Speech to text using RealtimeSTT

25年 1月 7日 Tuesday
323 words
2 minutes

I assume you've already download the RealtimeSTT and understand some python basic

I use the modified python script to use pipe to feed the data instead of through microphone:

text
if __name__ == "__main__":
    import threading
    from sys import stdin
    from RealtimeSTT import AudioToTextRecorder

    # Initialize the audio-to-text recorder without using the microphone directly
    # Since we are feeding audio data manually, set use_microphone to False
    recorder = AudioToTextRecorder(
        language='ja',
        debug_mode=True,
        use_microphone=False,     # Disable built-in microphone usage
        spinner=False             # Disable spinner animation in the console
    )

    # Event to signal when to stop the threads
    stop_event = threading.Event()

    def feed_audio_thread():
        """Thread function to read audio data and feed it to the recorder."""

        try:
            print("Speak now")
            while not stop_event.is_set():
                # Read audio data from the stream (in the expected format)
                data = stdin.buffer.read(1024)
                # Feed the audio data to the recorder
                recorder.feed_audio(data)
        except Exception as e:
            print(f"feed_audio_thread encountered an error: {e}")
        finally:
            print("Audio stream closed.")

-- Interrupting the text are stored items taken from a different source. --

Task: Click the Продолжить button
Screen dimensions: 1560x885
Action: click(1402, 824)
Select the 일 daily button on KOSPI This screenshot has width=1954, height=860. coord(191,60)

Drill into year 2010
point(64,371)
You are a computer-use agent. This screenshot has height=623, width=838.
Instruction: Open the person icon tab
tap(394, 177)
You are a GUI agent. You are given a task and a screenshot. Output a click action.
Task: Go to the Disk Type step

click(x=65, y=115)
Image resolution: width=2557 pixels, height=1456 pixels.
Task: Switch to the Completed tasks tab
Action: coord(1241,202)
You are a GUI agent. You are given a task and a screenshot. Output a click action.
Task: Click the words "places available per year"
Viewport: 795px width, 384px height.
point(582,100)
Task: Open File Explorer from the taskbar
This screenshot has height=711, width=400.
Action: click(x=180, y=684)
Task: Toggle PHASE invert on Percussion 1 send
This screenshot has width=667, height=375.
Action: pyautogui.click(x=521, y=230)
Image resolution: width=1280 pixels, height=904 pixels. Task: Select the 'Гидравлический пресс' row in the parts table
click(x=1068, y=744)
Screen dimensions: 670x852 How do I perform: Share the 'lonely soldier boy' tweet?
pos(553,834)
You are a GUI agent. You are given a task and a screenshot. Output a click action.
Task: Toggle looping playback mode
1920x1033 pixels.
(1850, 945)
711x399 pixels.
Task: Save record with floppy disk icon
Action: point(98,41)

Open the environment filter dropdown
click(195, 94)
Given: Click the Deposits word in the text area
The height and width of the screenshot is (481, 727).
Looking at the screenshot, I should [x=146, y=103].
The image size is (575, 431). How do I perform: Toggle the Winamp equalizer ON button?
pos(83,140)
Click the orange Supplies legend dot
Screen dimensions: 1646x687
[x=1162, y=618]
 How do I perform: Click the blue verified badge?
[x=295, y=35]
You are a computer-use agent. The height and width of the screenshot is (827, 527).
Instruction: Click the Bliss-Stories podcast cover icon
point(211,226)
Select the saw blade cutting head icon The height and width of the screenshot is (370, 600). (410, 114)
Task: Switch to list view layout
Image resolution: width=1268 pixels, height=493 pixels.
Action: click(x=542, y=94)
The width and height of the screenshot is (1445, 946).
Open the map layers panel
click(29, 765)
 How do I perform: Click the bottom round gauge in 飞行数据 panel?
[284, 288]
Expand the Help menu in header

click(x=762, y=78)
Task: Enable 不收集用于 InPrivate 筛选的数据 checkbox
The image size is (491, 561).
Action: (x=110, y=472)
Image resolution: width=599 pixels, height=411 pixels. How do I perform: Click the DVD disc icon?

    def recorder_transcription_thread():
        """Thread function to handle transcription and process the text."""
        def process_text(full_sentence):
            """Callback function to process the transcribed text."""
            print("Transcribed text:", full_sentence)
        try:
            while not stop_event.is_set():
                # Get transcribed text and process it using the callback
                recorder.text(process_text)
        except Exception as e:
            print(f"transcription_thread encountered an error: {e}")
        finally:
            print("Transcription thread exiting.")

    try:
        # Create and start the audio feeding thread
        audio_thread = threading.Thread(target=feed_audio_thread)
        audio_thread.daemon = False    # Ensure the thread doesn't exit prematurely
        audio_thread.start()

        # Create and start the transcription thread
        transcription_thread = threading.Thread(target=recorder_transcription_thread)
        transcription_thread.daemon = False    # Ensure the thread doesn't exit prematurely
        transcription_thread.start()

        # Wait for both threads to finish
        audio_thread.join()
        transcription_thread.join()
    except KeyboardInterrupt:
        print("exiting...")
    finally:
        stop_event.set()
        recorder.shutdown()

and then feed the program with audio from pipe:

text
ffmpeg -f pulse -i default.monitor -f s16le -ar 16k -acodec pcm_s16le -ac 1 -loglevel quiet - | python ./piped_stream.py

you can also use another sink if you want to play it on separated and isolated process, see the github discussion above on HOWTO.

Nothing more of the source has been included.